In Italien konnte dagegen in den vergangenen 20 Jahren kein realer
Einkommenszuwachs beobachtet werden. Ein wichtiger Grund für den Erfolg
Deutschlands scheint zu sein, dass der Kurs der D-Mark und seit 1999 der
Kurs der nur noch virtuellen D-Mark nur gering schwankte.
Hierbei lohnt
sich ein Vergleich zwischen Deutschland und Japan. Die
Industriestruktur beider Länder ist ähnlich, ebenso die Abhängigkeit vom
Export, und die Leistungsbilanzüberschüsse sind jeweils hoch. Seit 1991
hat die reale handelsgewichtete D-Mark um knapp 9 % abgewertet, der
reale handelsgewichtete Yen sogar um mehr als 20 %. Beide
Wirtschaftsräume haben somit an Wettbewerbsfähigkeit gewonnen.
Die D-Mark war jedoch mit einer Schwankungsbreite von nur 2,4 % kaum volatil, während der japanische Yen mit einer Volatilität von 9 % deutlich stärker schwankte. Zudem erfuhr der japanische Yen in Krisenzeiten immer eine starke Aufwertung, da japanische Investoren ihr Geld nicht mehr im Ausland anlegten, sondern es zurückholten. Darüber hinaus verstärkte der Leistungsbilanzüberschuss in diesen Phasen noch die Aufwertungstendenz. Hätte die D-Mark in diesem Zeitraum als völlig freier Wechselkurs existiert, hätte sie wahrscheinlich in Krisenzeiten im Gleichschritt mit dem Yen stark aufgewertet.
Die Finanzmarktkrise 2008 ist ein gutes Beispiel, um den Schaden der hohen Yen-Volatilität zu zeigen. So war laut einer Studie Japan bis zur Finanzmarktkrise der weltweit größte Exporteur von elektronischen Bauteilen und Komponenten wie Mikroprozessoren und Flatscreens. Seitdem haben jedoch Taiwan und Südkorea Japan überholt und exportierten 2017 sogar jeweils das doppelte Volumen wie Japan.
Zwischen Juni 2007 und September 2012 wertete der japanische Yen gegenüber dem US-Dollar um 45 % auf. Da der internationale Handel von elektronischen Bauteilen und Komponenten in US-Dollar fakturiert wird und ein intensiver internationaler Preiswettbewerb herrscht, mussten die japanischen Exporteure ihre Preise in Yen massiv senken, um international wettbewerbsfähig zu bleiben.
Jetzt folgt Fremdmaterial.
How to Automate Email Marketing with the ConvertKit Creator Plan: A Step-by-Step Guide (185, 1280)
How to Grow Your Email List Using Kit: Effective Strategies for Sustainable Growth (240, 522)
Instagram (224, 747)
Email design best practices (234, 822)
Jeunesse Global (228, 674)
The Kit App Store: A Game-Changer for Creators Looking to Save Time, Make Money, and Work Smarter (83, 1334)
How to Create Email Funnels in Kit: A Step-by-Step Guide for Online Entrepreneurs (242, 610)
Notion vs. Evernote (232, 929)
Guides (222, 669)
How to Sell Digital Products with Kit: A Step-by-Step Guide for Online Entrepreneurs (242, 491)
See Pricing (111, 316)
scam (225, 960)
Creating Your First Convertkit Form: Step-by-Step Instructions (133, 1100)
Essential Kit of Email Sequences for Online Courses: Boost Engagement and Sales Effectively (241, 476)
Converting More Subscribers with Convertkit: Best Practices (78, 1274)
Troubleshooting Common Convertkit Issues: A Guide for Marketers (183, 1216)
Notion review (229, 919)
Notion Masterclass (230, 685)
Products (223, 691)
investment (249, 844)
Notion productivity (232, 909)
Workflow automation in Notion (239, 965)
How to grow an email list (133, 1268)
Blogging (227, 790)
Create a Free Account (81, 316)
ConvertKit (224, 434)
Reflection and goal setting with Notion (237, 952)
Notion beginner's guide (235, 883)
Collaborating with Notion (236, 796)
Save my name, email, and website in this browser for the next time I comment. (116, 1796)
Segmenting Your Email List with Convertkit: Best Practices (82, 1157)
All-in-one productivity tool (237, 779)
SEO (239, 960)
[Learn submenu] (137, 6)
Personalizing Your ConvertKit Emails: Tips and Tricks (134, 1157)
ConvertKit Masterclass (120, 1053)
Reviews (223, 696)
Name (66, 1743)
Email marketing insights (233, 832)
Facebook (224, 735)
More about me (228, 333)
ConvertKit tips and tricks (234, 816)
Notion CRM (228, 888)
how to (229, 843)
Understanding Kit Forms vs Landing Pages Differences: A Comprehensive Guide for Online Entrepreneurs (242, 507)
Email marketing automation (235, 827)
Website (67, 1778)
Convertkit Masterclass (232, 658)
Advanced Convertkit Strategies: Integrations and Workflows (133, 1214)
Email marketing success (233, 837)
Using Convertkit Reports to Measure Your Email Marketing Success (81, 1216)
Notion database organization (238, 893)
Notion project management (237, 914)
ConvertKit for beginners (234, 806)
Insgesamt schlug ein Rückgang der Exportpreise mit 42 % zu Buche, während die geschätzten inländischen Kosten nur um etwa 20 % fielen. Die Folge war ein massiver Gewinneinbruch bei den japanischen Exporteuren, die sich damit nicht mehr die notwendigen Investitionen leisten konnten, um mit dem hohen internationalen Innovationstempo in diesem Marktsegment Schritt halten zu können. Es kam zu einem dramatischen Verlust an Wettbewerbsfähigkeit.
Die hohe Yen-Volatilität hat somit eine ganze Industrie in Japan
zerstört, die kaum noch Chancen hat, in den kommenden Jahren wieder
technologisch aufzuholen. Darüber hinaus zeigt ein Vergleich der
Industrieproduktion seit 1991 den langfristigen Schaden: In Japan liegt
die Industrieproduktion immer noch knapp 10 % unterhalb des Niveaus von
1991, während sie in Deutschland 25 % über dem Niveau liegt.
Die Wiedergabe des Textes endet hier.